**What to do:**
1. For each statement about the Wiley College football summary, answer yes or no, and quote the words of the summary that decide it. (a) The Wildcats won one game during the 1948 season. (b) The team's home stadium was Wiley Field. (c) L. A. "King" Carter was in his second season as head coach.
2. According to the Wiley College football summary, where did the team finish in the SWAC?
3. Update the Wiley College football summary from "- Conference: Southwestern" up to and including "in the SWAC.", replacing "Wildcats" with "Tigers".

**Document text:**
+===+
- Conference: Southwestern Athletic Conference
- Record: 0–9–1 (0–6–1 SWAC)
- Head coach: L. A. "King" Carter (1st season);
- Home stadium: Wiley Field

= 1948 Wiley Wildcats football team =

American college football season

The 1948 Wiley Wildcats football team represented Wiley College as a member of the Southwestern Athletic Conference (SWAC) during the 1948 college football season. Led by first-year head coach L. A. "King" Carter, the Wildcats compiled an overall record of 0–9–1, with a conference record of 0–6–1, and finished eighth in the SWAC.
+===+
**Collected material:**
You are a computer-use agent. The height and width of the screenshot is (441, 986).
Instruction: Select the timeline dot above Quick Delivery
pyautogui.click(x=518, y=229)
+===+
**Answers per task:**
1.
(a) No: "the Wildcats compiled an overall record of 0–9–1"
(b) Yes: "Home stadium: Wiley Field"
(c) No: "Led by first-year head coach L. A. "King" Carter"

2. The team finished eighth in the SWAC.

3.
- Conference: Southwestern Athletic Conference
- Record: 0–9–1 (0–6–1 SWAC)
- Head coach: L. A. "King" Carter (1st season);
- Home stadium: Wiley Field

= 1948 Wiley Tigers football team =

American college football season

The 1948 Wiley Tigers football team represented Wiley College as a member of the Southwestern Athletic Conference (SWAC) during the 1948 college football season. Led by first-year head coach L. A. "King" Carter, the Tigers compiled an overall record of 0–9–1, with a conference record of 0–6–1, and finished eighth in the SWAC.